The death of a president
After clinging to power for a long time, President Mutharika fell into a heart attack at Easter 2012. But even after his death, there were forces trying to prevent his departure. The Malawian Constitution states that upon the passing of the President, it is the Vice President who will take over power. But Mutharika had already ousted Vice President Joyce Banda from the Democratic Progressive Party (DPP) government. He wanted his brother Peter to take over as he himself could not stand for election for a third term. The president’s dead body was sent to South Africa, while people in Malawi were told that they were still trying to save him. Meanwhile, his brother and his allies worked to figure out how to retain power and prevent Banda from taking over the presidency. But they had to give up.
This is not the first time Malawi has experienced a leader who strikes hard on anyone who does not accept him. The paper became a democracy in 1994, after “life-long president” Kamuzu Banda (who is not related to Joyce Banda) had ruled since independence. Based on the motto of “the four cornerstones” – obedience, discipline, loyalty and unity – Banda sought to control people as close to the body as to the dress and hair.
Banda considered herself to deserve better than her people. When he took over the colonial British VIP position in Malawian society, his successors did the same when the 30-year dictatorship ended.

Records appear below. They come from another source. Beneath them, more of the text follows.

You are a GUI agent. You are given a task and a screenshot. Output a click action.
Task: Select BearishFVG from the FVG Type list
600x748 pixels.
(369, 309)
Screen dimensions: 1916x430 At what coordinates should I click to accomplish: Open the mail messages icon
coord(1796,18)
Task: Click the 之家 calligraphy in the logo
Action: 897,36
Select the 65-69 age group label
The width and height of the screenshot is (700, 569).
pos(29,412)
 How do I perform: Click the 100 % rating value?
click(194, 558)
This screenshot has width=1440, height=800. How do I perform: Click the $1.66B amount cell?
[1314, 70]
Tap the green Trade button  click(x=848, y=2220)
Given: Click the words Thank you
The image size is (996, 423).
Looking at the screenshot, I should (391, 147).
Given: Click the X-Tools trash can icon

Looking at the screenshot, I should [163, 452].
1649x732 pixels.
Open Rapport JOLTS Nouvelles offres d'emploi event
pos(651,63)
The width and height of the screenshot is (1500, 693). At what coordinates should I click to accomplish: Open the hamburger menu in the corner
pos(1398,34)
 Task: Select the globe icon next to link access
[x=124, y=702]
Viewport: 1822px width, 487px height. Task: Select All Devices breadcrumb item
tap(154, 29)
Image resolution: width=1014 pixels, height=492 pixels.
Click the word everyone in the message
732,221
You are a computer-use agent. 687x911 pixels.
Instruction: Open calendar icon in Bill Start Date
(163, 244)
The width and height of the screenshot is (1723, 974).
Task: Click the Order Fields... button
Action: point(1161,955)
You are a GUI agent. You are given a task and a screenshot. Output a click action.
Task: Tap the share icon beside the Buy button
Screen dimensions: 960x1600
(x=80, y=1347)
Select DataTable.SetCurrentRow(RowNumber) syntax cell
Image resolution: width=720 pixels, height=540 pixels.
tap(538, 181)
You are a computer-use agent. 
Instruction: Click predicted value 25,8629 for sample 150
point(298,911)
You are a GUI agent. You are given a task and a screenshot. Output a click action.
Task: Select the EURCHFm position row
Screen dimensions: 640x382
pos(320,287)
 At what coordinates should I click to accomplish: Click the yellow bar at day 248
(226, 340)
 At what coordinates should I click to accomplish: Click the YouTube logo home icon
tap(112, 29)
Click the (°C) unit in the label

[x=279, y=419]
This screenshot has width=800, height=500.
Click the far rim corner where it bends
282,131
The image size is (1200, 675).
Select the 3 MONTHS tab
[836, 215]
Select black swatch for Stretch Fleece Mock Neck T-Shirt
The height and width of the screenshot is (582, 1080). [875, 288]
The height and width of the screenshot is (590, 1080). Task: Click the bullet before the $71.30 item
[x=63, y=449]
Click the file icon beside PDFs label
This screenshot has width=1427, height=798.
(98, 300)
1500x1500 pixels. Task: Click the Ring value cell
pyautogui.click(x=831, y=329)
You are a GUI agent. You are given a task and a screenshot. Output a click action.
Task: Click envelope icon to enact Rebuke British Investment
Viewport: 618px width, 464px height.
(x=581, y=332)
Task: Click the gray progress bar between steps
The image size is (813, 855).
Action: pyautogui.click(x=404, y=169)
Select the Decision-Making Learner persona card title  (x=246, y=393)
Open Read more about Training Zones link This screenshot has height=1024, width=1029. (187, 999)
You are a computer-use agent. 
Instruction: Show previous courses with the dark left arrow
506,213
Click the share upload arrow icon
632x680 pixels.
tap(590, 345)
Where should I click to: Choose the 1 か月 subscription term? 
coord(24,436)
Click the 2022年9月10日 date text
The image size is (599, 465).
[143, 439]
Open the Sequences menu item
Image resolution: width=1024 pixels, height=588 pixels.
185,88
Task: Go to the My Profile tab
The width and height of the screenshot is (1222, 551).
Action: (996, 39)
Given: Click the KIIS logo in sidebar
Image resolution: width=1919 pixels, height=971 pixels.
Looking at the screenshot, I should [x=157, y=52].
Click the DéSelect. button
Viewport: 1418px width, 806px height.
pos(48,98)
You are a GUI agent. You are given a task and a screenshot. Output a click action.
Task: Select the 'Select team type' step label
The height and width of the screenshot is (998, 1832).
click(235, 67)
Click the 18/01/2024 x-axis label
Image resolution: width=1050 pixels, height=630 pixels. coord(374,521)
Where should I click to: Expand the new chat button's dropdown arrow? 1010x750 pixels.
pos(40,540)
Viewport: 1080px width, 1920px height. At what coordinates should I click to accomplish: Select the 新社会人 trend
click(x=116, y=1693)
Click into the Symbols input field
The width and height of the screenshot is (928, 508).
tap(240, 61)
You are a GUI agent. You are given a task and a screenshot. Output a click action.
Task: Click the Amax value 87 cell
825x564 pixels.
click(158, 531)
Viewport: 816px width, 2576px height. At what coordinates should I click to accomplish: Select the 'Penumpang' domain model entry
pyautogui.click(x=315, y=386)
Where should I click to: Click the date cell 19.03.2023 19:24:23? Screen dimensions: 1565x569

Today, the most prosperous in Malawian society can be found in the political elite and among individuals affiliated with non-governmental organizations, such as NGOs.
This group is small. 80 percent of the population lives in the countryside and is predicted to grow their food every year. According to Countryaah, Malawi is one of the poorest countries in the world and ranked number 171 out of 187 on the United Nations Human Development Index (HDI) in 2011.
President Joyce Banda represented a hope when she took over. She could contribute to immediate improvement because she could rectify the specific conditions that had put Malawi out of play during Mutharika, especially when it came to relations with donors. At the same time, her decision to follow the IMF’s advice to devalue the kwacha (the national currency) by 50 percent and to prioritize donor countries ‘wishes is a continuation of a trend, where donors’ demands are put ahead of what Malaysians want. The population has had to take the cost of the devaluation, which has led to yet another dramatic increase in the prices of food, fertilizers and gasoline. The fear of hunger is back. The same is true of demonstrations of the right of access to what is necessary for survival – though this time without violent response.
The president has been criticized for being more concerned with satisfying donors than by putting forward a sustainable future plan for Malawi. The tendency to prioritize donor conditions is a democratic problem for the country – paradoxically maintained by the same donors who claim to work to promote good governance and democracy.